Australian Prime Minister Tony Abbott said Wednesday his country would join humanitarian airdrops in Iraq, and did not rule out the possibility of greater military involvement.

Washington has urged Iraqi premier designate Haidar al-Abadi to rapidly form a broad-based government able to unite Iraqis in the fight against jihadist-led insurgents who have overrun swathes of the country.

Abadi came from behind in an acrimonious process to select Iraq’s new premier when President Fuad Masum on Monday accepted his nomination and tasked him with forming a government.

He has 30 days to build a team which will face the daunting task of defusing sectarian tensions and, in the words of U.S. President Barack Obama, convincing the Sunni Arab minority that IS “is not the only game in town”.

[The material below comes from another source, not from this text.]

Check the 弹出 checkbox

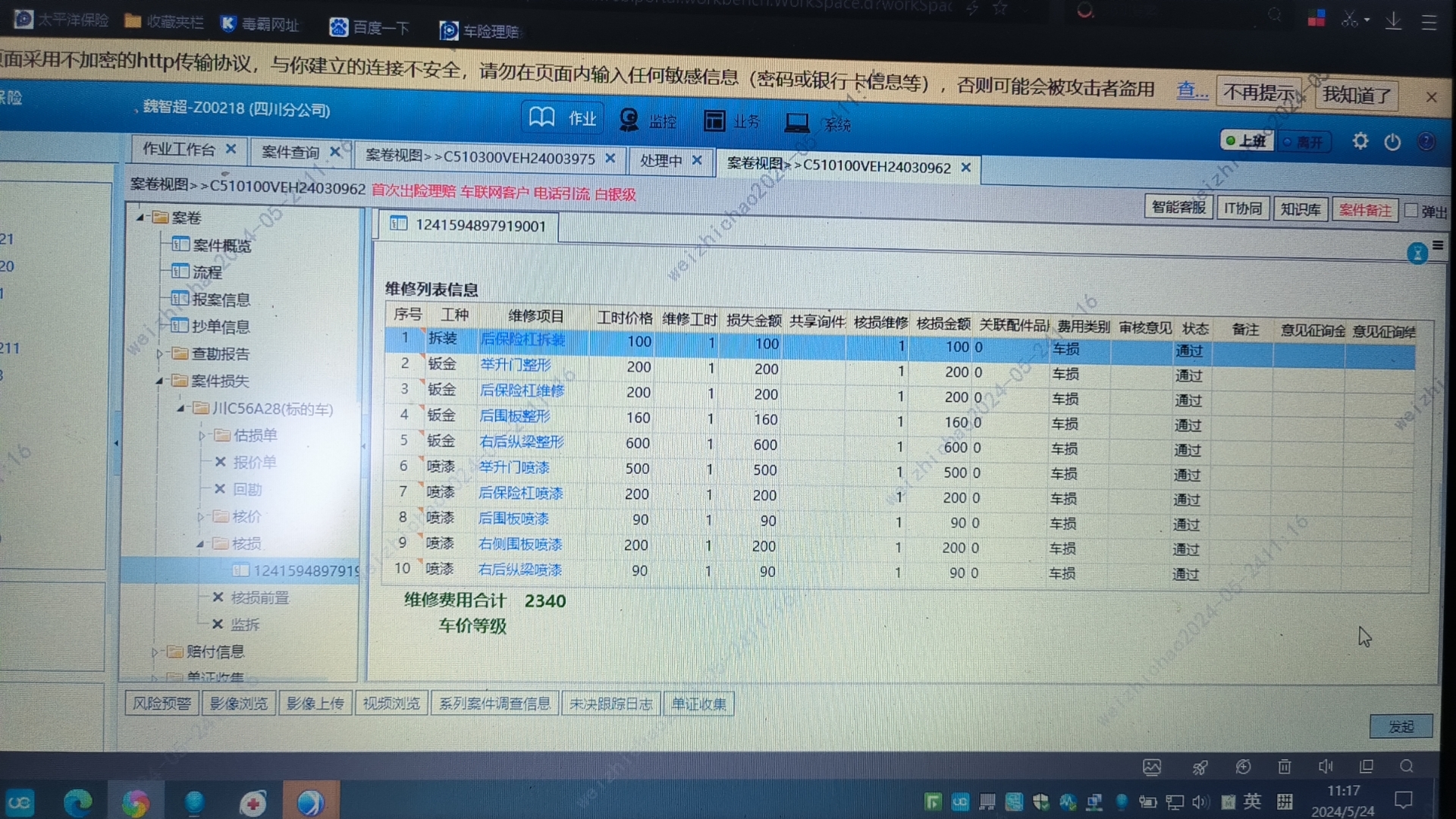1410,211
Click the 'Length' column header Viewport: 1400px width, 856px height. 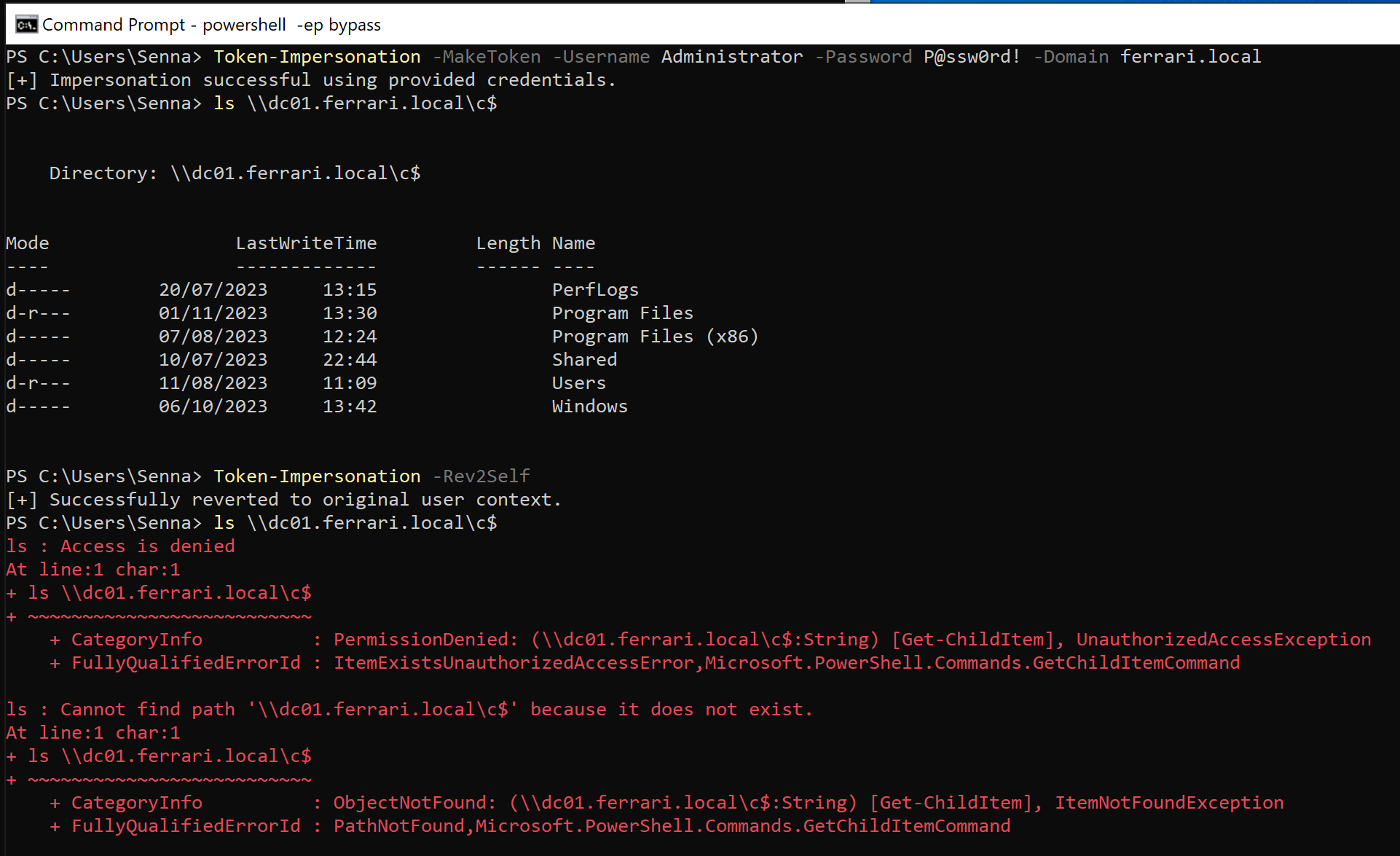tap(508, 243)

On Wednesday, Maliki continued to defy international pressure to step aside, declaring that it would take a federal court ruling for him to quit.

“I confirm that the government will continue and there will not be a replacement for it without a decision from the federal court,” Maliki said in his televised weekly address.

The two-term premier has accused Masum of violating the constitution by approving Abadi’s nomination, and vowed he would sue.

But the prospects of Maliki — who told AFP in 2011 that he would not seek a third term — succeeding in his quest to cling to power appear dim.

Whatever ruling the court might deliver, analysts say Maliki has lost too much backing to stay in power.

International support has poured in for Abadi, including from both Washington and Tehran, the two main foreign power-brokers in Iraq.

The political transition comes at a time of crisis for Iraq.

After seizing the main northern city of Mosul in early June and sweeping through much of the Sunni heartland, jihadist militants bristling with U.S.-made military equipment they captured from retreating Iraqi troops launched another onslaught this month.

They attacked Christian, Yazidi, Turkmen and Shabak minorities west, north and east of Mosul, sparking a mass exodus that sent the number of people displaced in Iraq this year soaring.

A week of devastating gains saw the IS jihadists take the country’s largest dam and advance to within striking distance of the autonomous Kurdish region.

U.S. strikes and cross-border Kurdish cooperation have since yielded early results on several fronts, with Kurdish troops beginning to claw back lost ground.